The Opening Ceremony of the XXI Olympic Winter Games was celebrated in fine style in Vancouver, where a jubilant crowd of more than 60,000 people packed into the B.C. Place for the evening extravaganza, the first Olympic opening or closing ceremony ever held indoors.
The ceremonies were dedicated to Georgian luger Nodar Kumaritashvili, killed earlier in the day in a training-run crash on the track in Whistler. An emotional moment of silence was observed in his memory. The seven remaining members of the Georgian team, persuaded to stay and compete, wore black armbands as they marched behind a black-trimmed flag, and the crowd rose to offer applause in respect of their fallen teammate.
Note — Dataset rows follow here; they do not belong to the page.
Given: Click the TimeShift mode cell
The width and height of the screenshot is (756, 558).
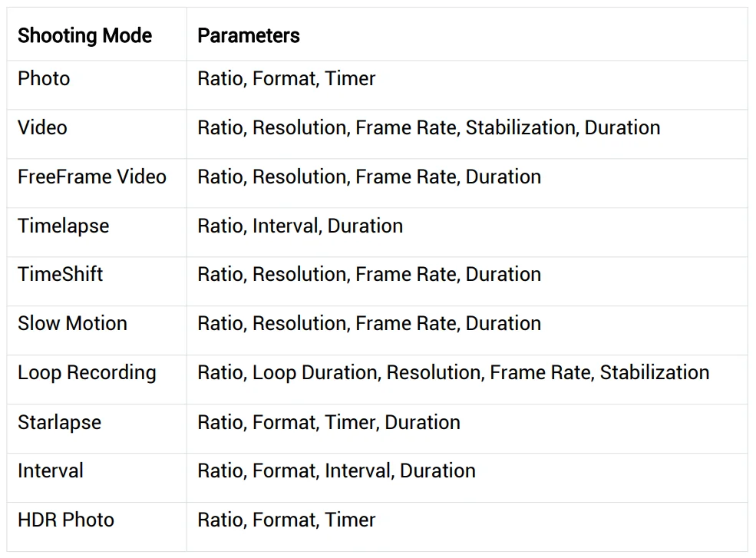Looking at the screenshot, I should [61, 275].
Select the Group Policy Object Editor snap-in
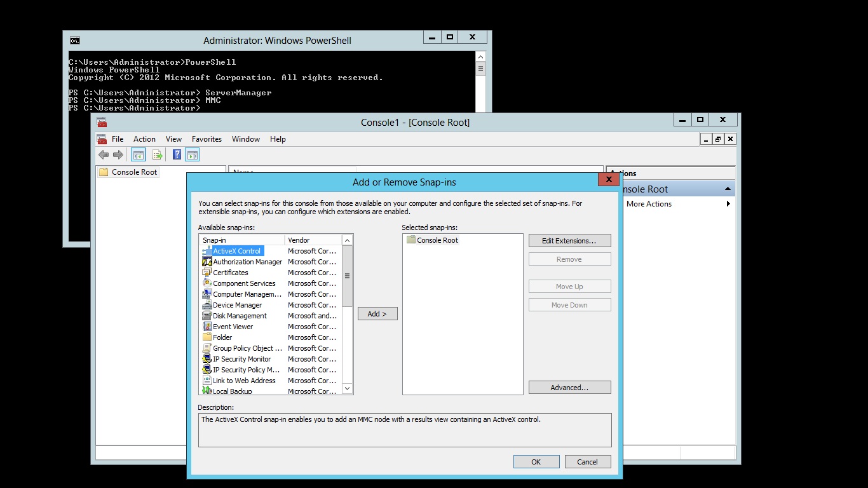The width and height of the screenshot is (868, 488). (x=241, y=348)
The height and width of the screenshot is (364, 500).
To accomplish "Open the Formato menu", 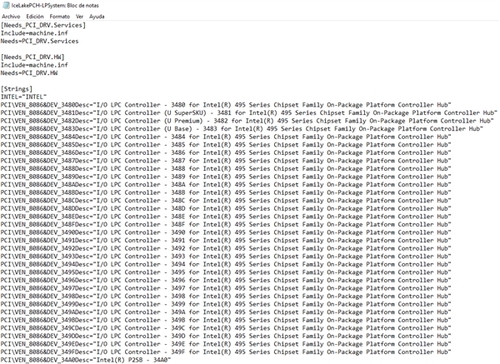I will [60, 16].
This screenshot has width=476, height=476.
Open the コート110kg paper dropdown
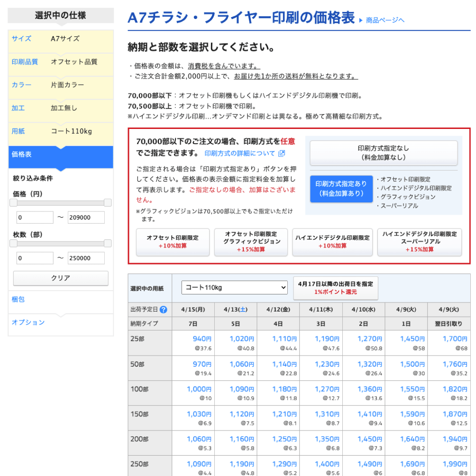click(235, 287)
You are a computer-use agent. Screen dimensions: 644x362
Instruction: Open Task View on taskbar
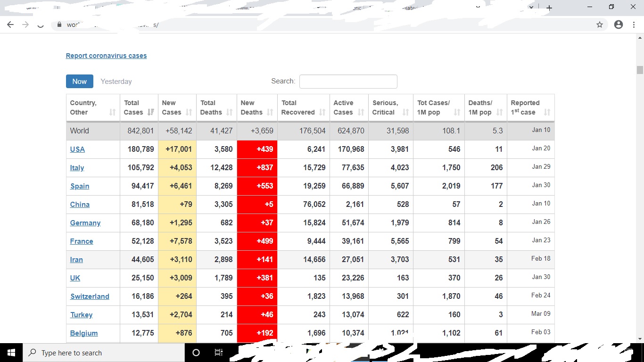pos(218,353)
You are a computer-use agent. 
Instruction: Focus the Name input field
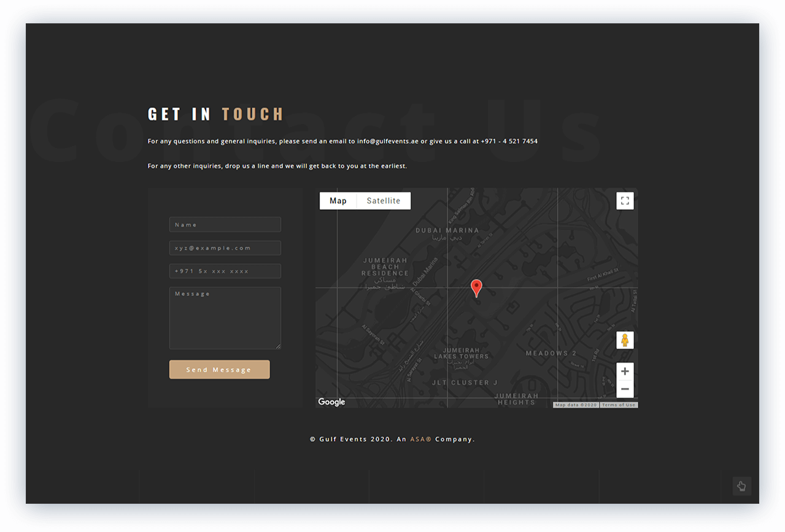click(x=225, y=225)
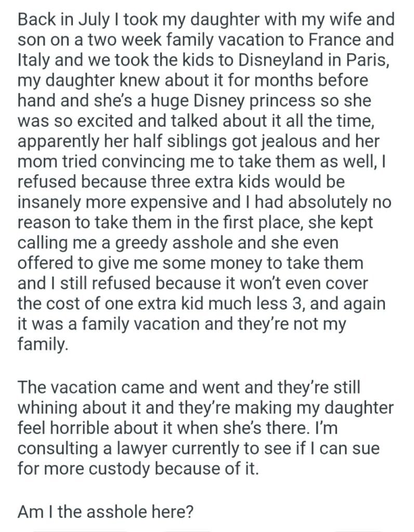Click the closing question 'Am I the asshole here?'
The image size is (414, 532).
tap(106, 512)
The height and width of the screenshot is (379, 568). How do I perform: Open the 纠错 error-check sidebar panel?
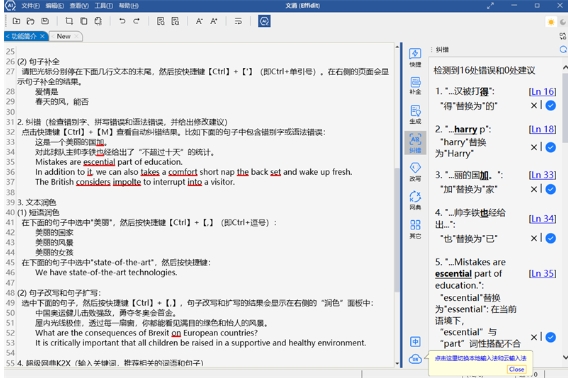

International Olympic Committee president Jacques Rogge and Vancouver Organizing Committee chief executive, John Furlong, urged the athletes to compete in Kumaritashvili’s honour. “May you carry his Olympic dream on your shoulders and compete with his spirit in your heart” Furlong said.
The loudest ovation came midway through, when the red-clad Canadian team entered the stadium as the last contingent of the parade of nations.
The cauldron was to be lit jointly by four Canadian sports heroes — all-time hockey great Wayne Gretzky, skier Nancy Greene, basketball All-Star Steve Nash and speed-skater Catriona LeMay Doan, although a technical glitch prevented one of the pillars to rise from the stadium floor.
A second, far larger cauldron was lit by Gretzky in an outdoor plaza along the downtown waterfront, providing Vancouver a strong visible symbol for the Games.
About 2,500 athletes from a record 82 countries are participating in the games, vying for medals in 86 events — including the newly added ski-cross competition. First-time Winter Olympic participants include the Cayman Islands, Columbia, Ghana, Montenegro, Pakistan, Peru and Serbia.